The place where this awful event took place was since called Enda Mohátink, which means “where human flesh was eaten.” This name has been very familiar to the Indians who resided in that part of the country.

There is a spot of land at the edge of the great Pine or Beech Swamp, precisely where it is crossed by the road leading to Wyoming, which is called the Hermit’s Field, and of which the following account is given. A short time before the white people came into Pennsylvania, a woman from some cause or other had separated herself from society, and with her young son, had taken her abode in this swamp, where she remained undiscovered until the boy grew up to manhood, procuring a livelihood by the use of the bow and arrow, in killing deer, turkeys and other animals, planting corn and vegetables, and gathering and curing nuts and berries of various kinds. When after her long seclusion she again saw Indians, she was much astonished to find them dressed in European apparel. She had become so attached to her place of abode, that she again186 returned thither and remained there for several years. I was shewn by the Indians in the year 1765, and often afterwards, the corn hills that she had made; the ground, being a stiff clay, was not wasted or worn down, but was covered with bushes, and the traces of the labour of the female hermit were plainly discoverable.

Thus the Indians will support themselves in the midst of the greatest difficulties, never despairing of their fate, but trusting to their exertions, and to the protection of the Almighty Being who created them.


CHAPTER XXV.
DRESS, AND ORNAMENTING OF THEIR PERSONS.

I

In ancient times, the dress of the Indians was made of the skins of animals and feathers. This clothing, they say, was not only warmer, but lasted much longer than any woollen goods they have since purchased of the white people. They can dress any skin, even that of the buffaloe, so that it becomes quite soft and supple, and a good buffaloe or bear skin blanket will serve them many years without wearing out. Beaver and raccoon skin blankets are also pliant, warm and durable; they sew together as many of those skins as is necessary, carefully setting the hair or fur all the same way, so that the blanket or covering be smooth, and the rain do not penetrate, but run off. In wearing these fur blankets they are regulated by the weather; if it is cold and dry the fur is placed next the body, but in warm and wet weather, they have it outside. Some made themselves long frocks of fine fur, and the women’s petticoats in the winter season were also made of them, otherwise of dressed deer skins, the same as their shirts, leggings and shoes. They say that shoes made of dressed bear skins, with the hair on and turned inside, are very warm, and in dry weather, durable. With the large rib bones of the elk and buffaloe they shaved the hair off the skins they dressed, and even now, they say that they can clean a skin as well with a well prepared rib-bone as with a knife.

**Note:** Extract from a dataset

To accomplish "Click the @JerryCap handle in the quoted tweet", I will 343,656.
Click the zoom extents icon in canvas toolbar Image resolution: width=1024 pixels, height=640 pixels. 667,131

The blankets made from feathers were also warm and durable. They were the work of the women, particularly of the old, who delight in such work, and indeed, in any work which shews that they are able to do their parts and be useful to society. It requires great patience, being the most tedious kind of work I have ever seen them perform, yet they do it in a most ingenious manner. The feathers, generally those of the turkey and goose, are so curiously arranged and interwoven together with thread or twine, which they prepare from the rind or bark of the wild hemp and nettle, that ingenuity and skill cannot be denied them. They show the same talent and much forethought in making their Happis, the bands with which they carry their bags and other burdens; they make these very strong and lasting.

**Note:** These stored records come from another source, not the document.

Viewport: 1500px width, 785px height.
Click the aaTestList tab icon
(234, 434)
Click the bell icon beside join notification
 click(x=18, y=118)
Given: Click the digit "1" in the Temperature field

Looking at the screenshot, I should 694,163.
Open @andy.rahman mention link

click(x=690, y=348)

The present dress of the Indians is well known to consist in blankets, plain or ruffled shirts and leggings for the men, and petticoats for the women, made of cloth, generally red, blue, or black. The wealthy adorn themselves besides with ribands or gartering of various colours, beads and silver broaches. These ornaments are arranged by the women, who, as well as the men, know how to dress themselves in style. Those of the men principally consist in the painting of themselves, their head and face principally, shaving or good clean garments, silver arm spangles and breast plates, and a belt or two of wampum hanging to their necks. The women, at the expense of their husbands or lovers, line their petticoat and blue or scarlet cloth blanket or covering with choice ribands of various colours, or with gartering, on which they fix a number of silver broaches, or small round buckles. They adorn their leggings in the same manner; their mocksens, (properly Maxen, or according to the English pronunciation Moxen), are embroidered in the neatest manner, with coloured porcupine quills, and are besides, almost entirely covered with various trinkets; they have, moreover, a number of little bells and brass thimbles fixed round their ancles, which, when they walk, make a tinkling noise, which is heard at some distance; this is intended to draw the attention of those who pass by, that they may look at and admire them.

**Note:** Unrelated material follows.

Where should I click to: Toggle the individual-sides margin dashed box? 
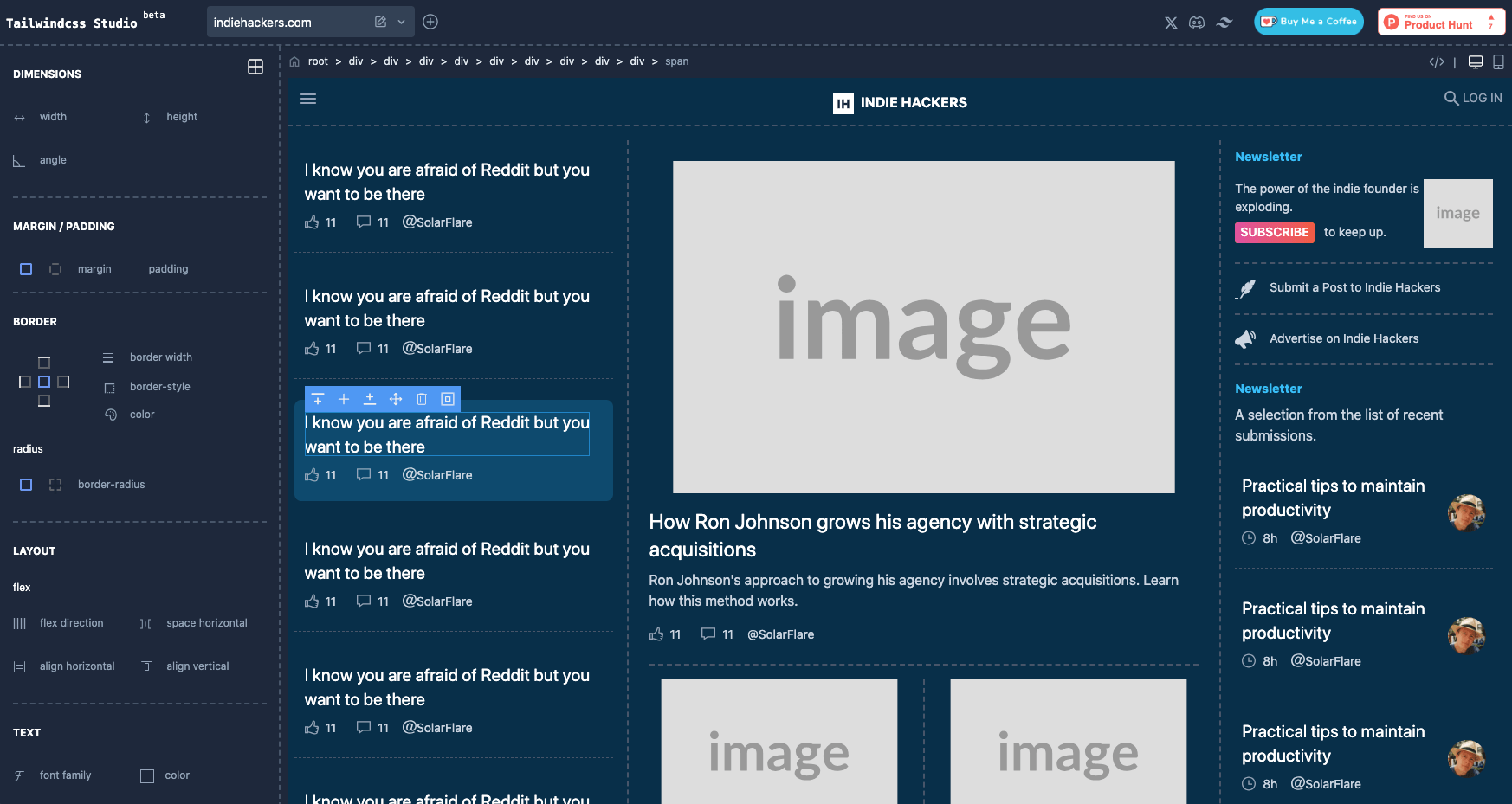coord(55,269)
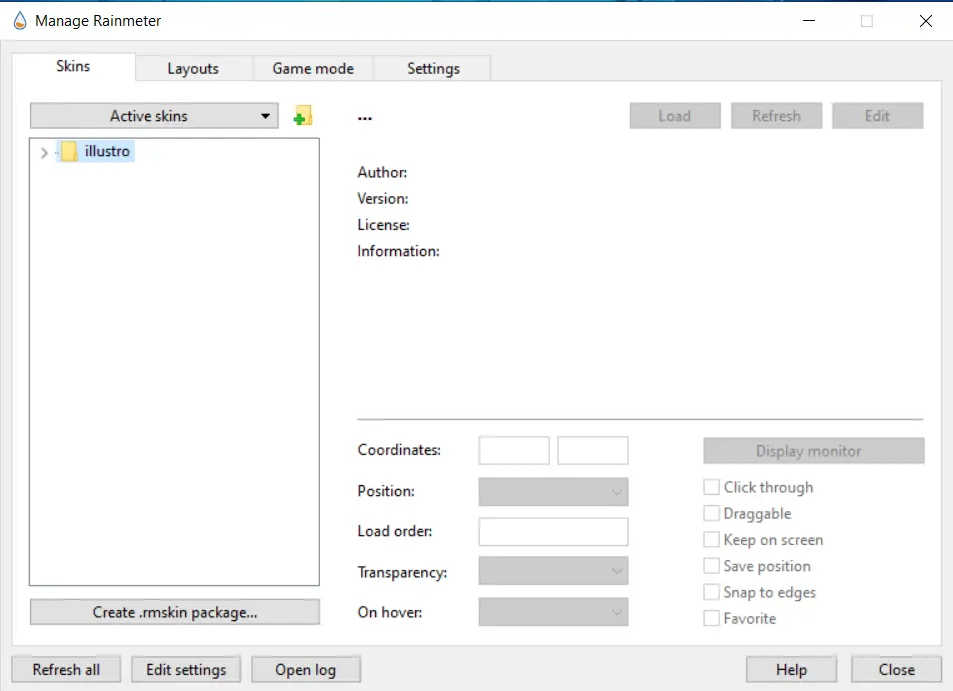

The women make use of vermilion in painting themselves for dances, but they are very careful and circumspect in applying the paint, so that it does not offend or create suspicion in their husbands; there is a mode of painting which is left entirely to loose women and prostitutes.

As I was once resting in my travels at the house of a trader who lived at some distance from an Indian town, I went in the morning to visit an Indian acquaintance and friend of mine. I found him engaged in plucking out his beard, preparatory to painting himself for a dance which was to take place the ensuing evening. Having finished his head dress, about an hour before sunset, he came up, as he said, to see me, but I and my companions judged that he came to be seen. To my utter astonishment, I saw three different paintings or figures on one and the same face. He had, by his great ingenuity and judgment in laying on and shading the different colours, made his nose appear, when we stood directly in front of him, as if it were very long and narrow, with a round knob at the end, much like the upper part of a pair of tongs. On one cheek there was a red round spot, about the size of an apple, and the other was done in the same manner with black. The eye-lids, both the upper and lower ones, were reversed in the colouring. When we viewed him in profile on one side, his nose represented the beak of an eagle, with the bill rounded and brought to a point, precisely as those birds have it, though the mouth was somewhat open. The eye was astonishingly well done, and the head, upon the whole, appeared tolerably well, shewing a great deal of fierceness. When we turned round to the other side, the same nose now resembled the snout of a pike, with the mouth so open, that the teeth could be seen. He seemed much pleased with his execution, and having his looking-glass with him, he contemplated his work, seemingly with great pride and exultation. He asked me how I liked it? I answered that if he had done the work on a piece of board, bark, or anything else, I should like it very well and often look at it. But, asked he, why not so as it is? Because I cannot see the face that is hidden under these colours, so as to know who it is. Well, he replied, I must go now, and as you cannot know me to-day, I will call to-morrow morning before you leave this place. He did so, and when he came back he was washed clean again.

Thus, for a single night’s frolic, a whole day is spent in what they call dressing, in which each strives to outdo the other.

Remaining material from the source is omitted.